*READING PASSAGE*
## Begin
Wednesday, December 29, 2010

Investing Solo – Floating-Rate Debt

Yesterday I posted comments (link) about my search for promising individual floating-rate preferred stocks, in the absence of any viable fund that I know of, as a hedge against rising interest rates and inflation. I thought I would add here a few comments about some other floating rate exchange-traded debt I’ve looked at. I am an individual investor with no background in finance or markets, and, of course, nothing I am about to say constitutes investment advice of any kind – merely my personal observations and decisions, and I do not vouch for the accuracy of any representation – every investor needs to do his/her own due diligence.

Most floating rate exchange-traded debt securities are traditional preferred stock issues, but there are some others, although not many. In the category of exchange-traded bonds, two are from Sallie Mae, but I am afraid of this outfit in light of what happened to Fannie and Freddie, notwithstanding a recent favorable Barron’s article. The one issue I’ve looked at is PFK, from Prudential Financial rated investment grade, paying a monthly dividend based on a CPI-derived inflation rate metric plus 2.4 percentage points with a floor of zero. At today’s close of $25.35, PFK sports an annual yield of about 3.5%. It’s trading just a bit over par of $25, and will mature in 2018, a little over 7 years from now. Reference points are that I can find currently low-IG fixed-rate exchange-traded bonds at over 7% and riskier floating-rate preferred stock with fully-taxable equivalent yields of over 5.5% at the 35% bracket. One can only guess at how fast interest rates will rise and to what levels between now and 2018 when this note matures; and I must factor in the capital loss of $0.35 at maturity, which is about 1.4% of today’s price. This security has traded as high as $26.83 in the past 12 months, which, apart from a current low interest rate, means at that price a loss of $1.83 (6.8%) in 7-8 years. It seems to me that buyers of PFK at that price were betting on a lot of inflation and relatively soon. On the other hand, PFK has traded as low as $19.36 in the past year, which would mean a capital gain of $5.64 per unit if held until maturity; as a very rough estimate, assuming 8 years till maturity, that’s a straight average base of about 3.6% per year before the variable interest payment. But that deal is now gone, and PFK is not attractive enough to me, given my guess at the size and speed of rates to come, at the current price of a little over $25.
## End
*PROVIDED DATA*
## Begin
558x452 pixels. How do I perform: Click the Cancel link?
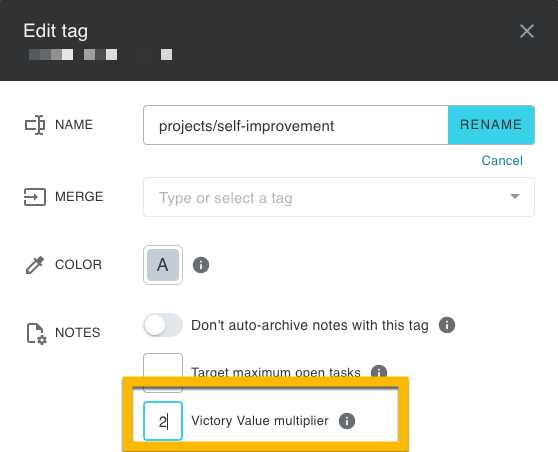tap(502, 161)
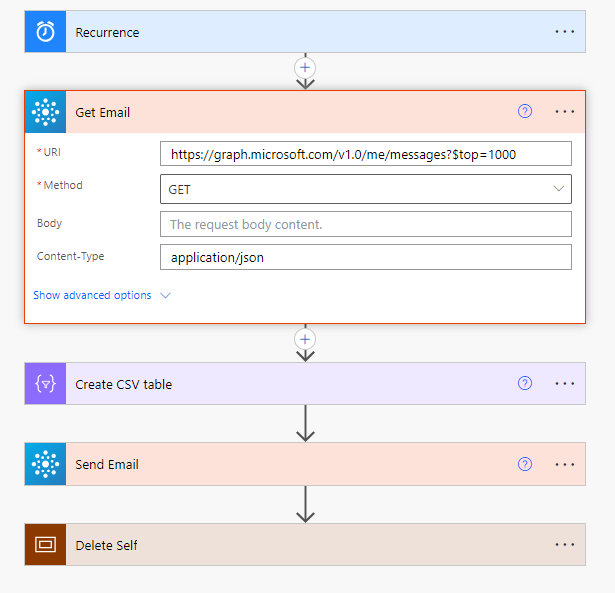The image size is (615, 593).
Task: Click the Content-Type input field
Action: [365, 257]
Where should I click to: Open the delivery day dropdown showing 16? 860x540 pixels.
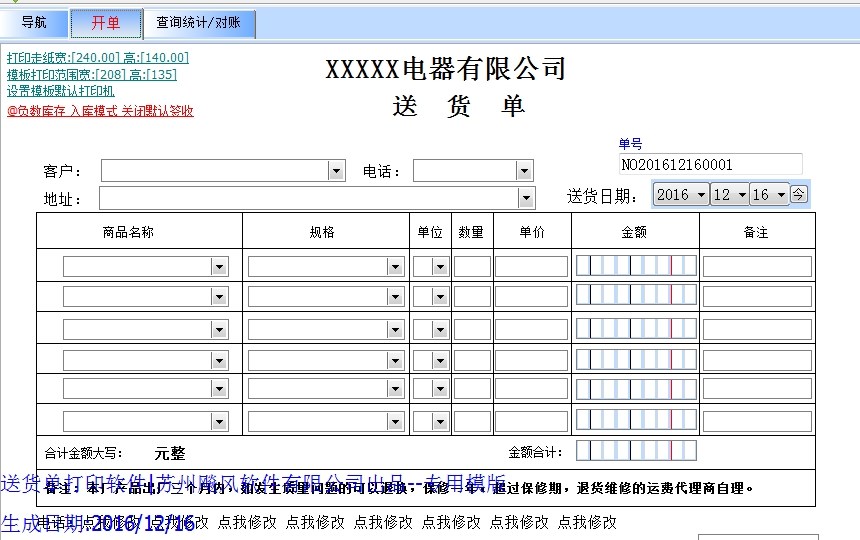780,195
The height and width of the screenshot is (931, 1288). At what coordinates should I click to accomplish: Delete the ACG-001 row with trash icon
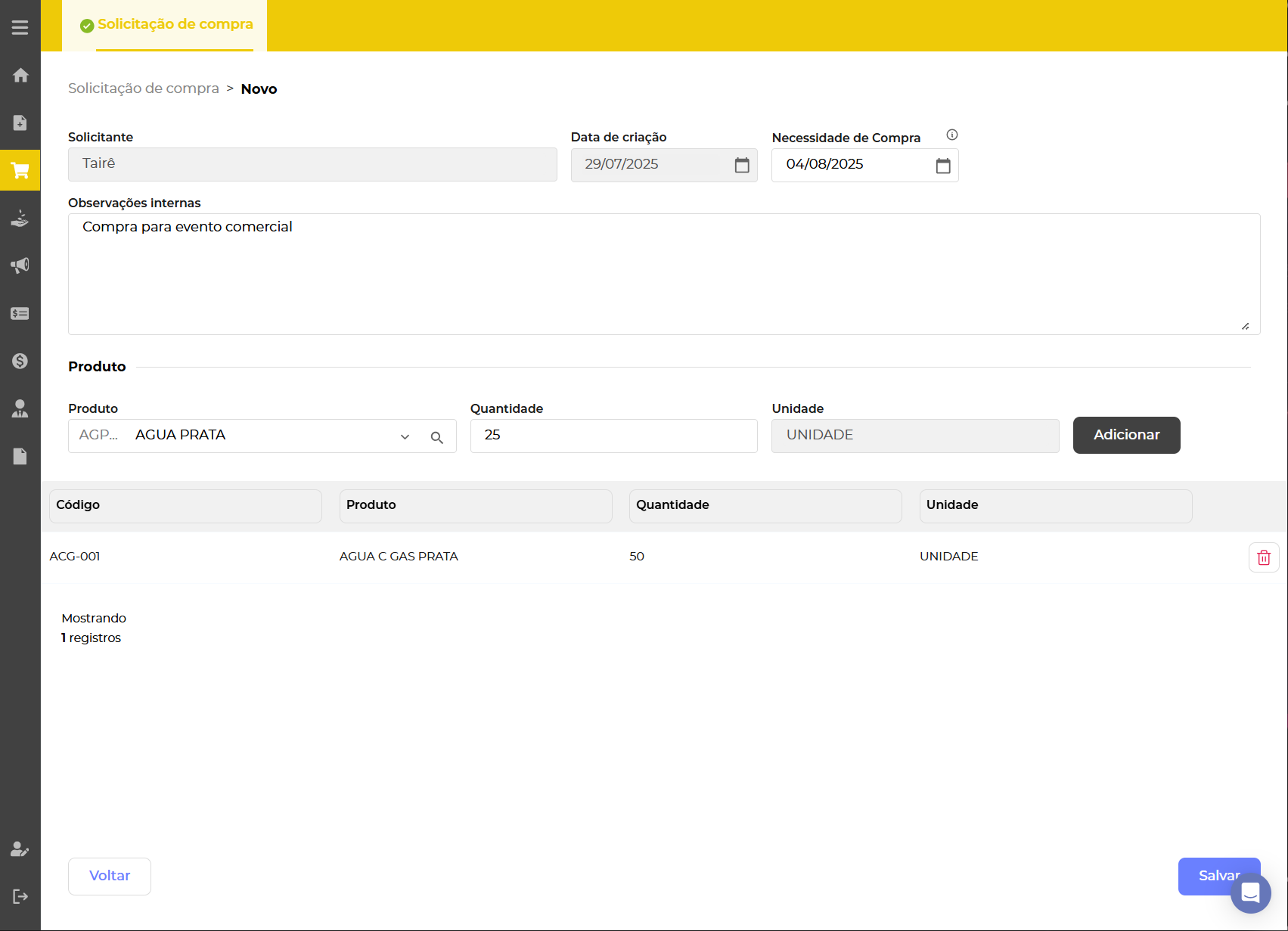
## End
*TASK DIRECTIONS*
In the floating-rate debt post above, reproduce the passage between "Yesterday I posted" and "own due diligence.", inclusive, word for word.

*RIGHT ANSWER*
Yesterday I posted comments (link) about my search for promising individual floating-rate preferred stocks, in the absence of any viable fund that I know of, as a hedge against rising interest rates and inflation. I thought I would add here a few comments about some other floating rate exchange-traded debt I’ve looked at. I am an individual investor with no background in finance or markets, and, of course, nothing I am about to say constitutes investment advice of any kind – merely my personal observations and decisions, and I do not vouch for the accuracy of any representation – every investor needs to do his/her own due diligence.